Un réactionnaire non, un esprit éclairé par contre: sûrement. Par la sagesse des anciens, dont notamment le Maréchal. Depuis leur rencontre dans les années 20, ils avaient conservé une relation lointaine, mais suivie, accompagnée de nombreuses ouvertures auprès de grands esprits nationaux. Sans toutefois que le brave professeur ne fasse également bénéficier de son réseau. La preuve, c’est quand même lui qui avait convaincu Gertrude Stein de préfacer le recueil des Discours du Maréchal. Une juive américaine aux côtés du Maréchal, quel symbole d’ouverture ! Et quel dommage qu’elle ait dû quitter Paris, avec son aide (7) ! C’était vraiment regrettable qu’il soit mort. Sa hauteur de vue aurait été bien utile au pays et lui aurait apprécié son travail.

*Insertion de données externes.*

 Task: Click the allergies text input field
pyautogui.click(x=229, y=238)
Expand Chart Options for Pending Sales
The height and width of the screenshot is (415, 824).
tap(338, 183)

Le grand homme valait bien un Toast. Levant le verre de la main droite, il afficha une mine de circonstance, puis porta le verre à sa bouche. Il prit une très légère gorgée, qu’il tenta de garder en bouche. Las ! Surpris par la vigueur du tanin, il déglutit d’un trait dans une quinte de toux. Peuh !

C’était de circonstances quelque part : la défaite, l’exode des fumistes et des sociétés secrètes, l’arrivée du Reich dans la capitale … Jusqu’à la proposition de Pierre Laval pour prendre le poste d’administrateur de la Bibliothèque Nationale, accompagné du poste de Directeur des Sociétés Secrètes. C’était ce dernier point qui l’avait convaincu d’accepter.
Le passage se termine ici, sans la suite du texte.